Following a report by the Anti-Defamation League that showed a 77% nationwide rise in white supremacist propaganda on colleges and universities, as well as testimony from students across the state reporting discrimination and discriminatory related actions, the lawmakers and college leaders in attendance expressed that more needed to be done.
Assemblywoman Weber made it clear that the growing number of discriminatory incidents needed to end.
“As we continue to grow as a system, we become increasingly diverse … our students need to feel safe on campus,” stated Assemblywoman Weber. “Unfortunately, symbols of hate, offensive hate speech and acts of intimidation have continued to be on a steady incline over the past four years.”
Weber also noted about Wednesday’s event that it “…is a chance to learn about the work we’ve done nationally about campus climate, hear students’ voices and how California’s higher education sectors are responding.”
Many attended the event did note that colleges, overall, were becoming safer with the advent of new ideas such as “safe spaces,” or places on a college campus where similarly marginalized students can come together.
“The media has painted this as a purely Millennial thing,” said Kelsie Armstrong, a community college guidance counselor in San Diego. “But suffragettes had the exact same thing in the 1910’s, and so did those for and against the Vietnam War in the 60’s and 70’s. Several schools had spaces in libraries solely for returning Vietnam veterans just so other students against the war wouldn’t bother them. It’s the same principle, just a different name.”
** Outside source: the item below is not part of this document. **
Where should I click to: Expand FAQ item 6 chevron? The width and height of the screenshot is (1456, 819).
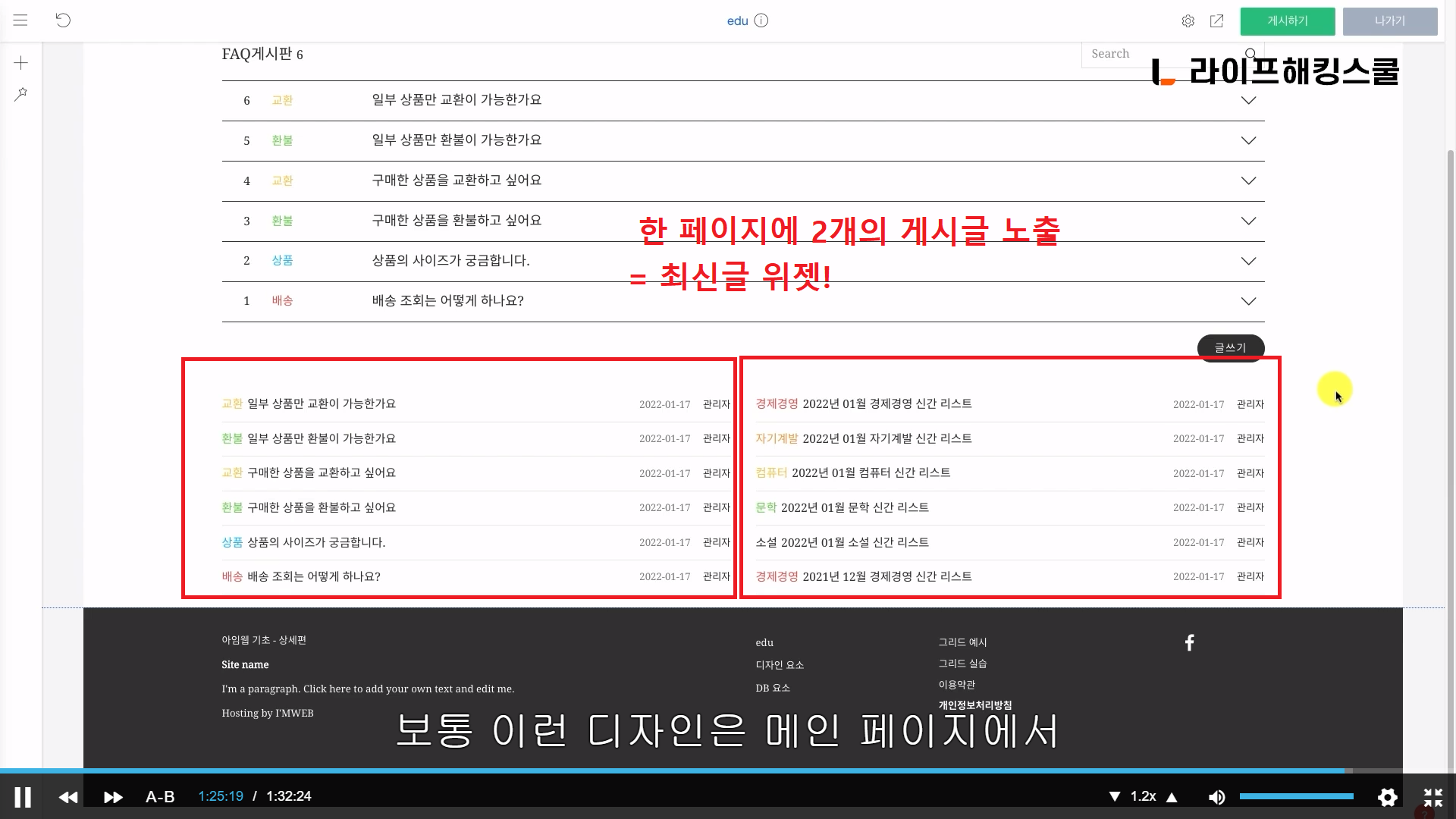[x=1247, y=100]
During the meeting, Berkeley Chancellor Carol Christ also brought up helping those students marginalized by others.
“Although I believe we are making progress on these issues, we must also acknowledge that many challenges persist after years of systemic marginalization,” stated Christ.
Some of those in attendance speculated on the rise of discrimination and marginalization on campuses. Some noted this might be a natural cycle. Assemblywoman Buffy Wicks (D-Oakland) blamed the rise on President Donald Trump and his current policies. Others noted a rise following movements across the country such as Black Lives Matters pointing out it was ‘backlash’ to that.
Many colleges also showcased how they were combating the rise in conflicts concerning race, ethnicity, gender, sexual orientation, religion, gender identity, and disability. The California State University system, the University of California system, and California Community Colleges each showed what they were doing in making campuses open to all.
The most spirited discussion concerned Proposition 209, a 1996 law that bans consideration of race, gender, or ethnicity in public colleges in California. Many students in attendance called for an end of it, with many claiming that it would solve many current diversity issues.
“It’s true that there was a sharp downturn of minority students in universities after Prop 209,” explained Armstrong. “But it flew right back up. Now two out of every three college students in California comes from another ethnic or racial group. Getting rid of it now and introducing affirmative action policies again, there’s no telling what would happen. We might see more minority representation, or we could see Bakke again on a larger scale.
“In California, diversity managed to tick back up thanks to more early education programs and schools opening their doors to more students, among many other factors.”
The result of the campus climate hearing was resoundingly mixed, with colleges showing improvements while problems still persisted with some alarming growth in hate group action.
More hearings like the one held at Berkeley are expected at later dates in other cities in California.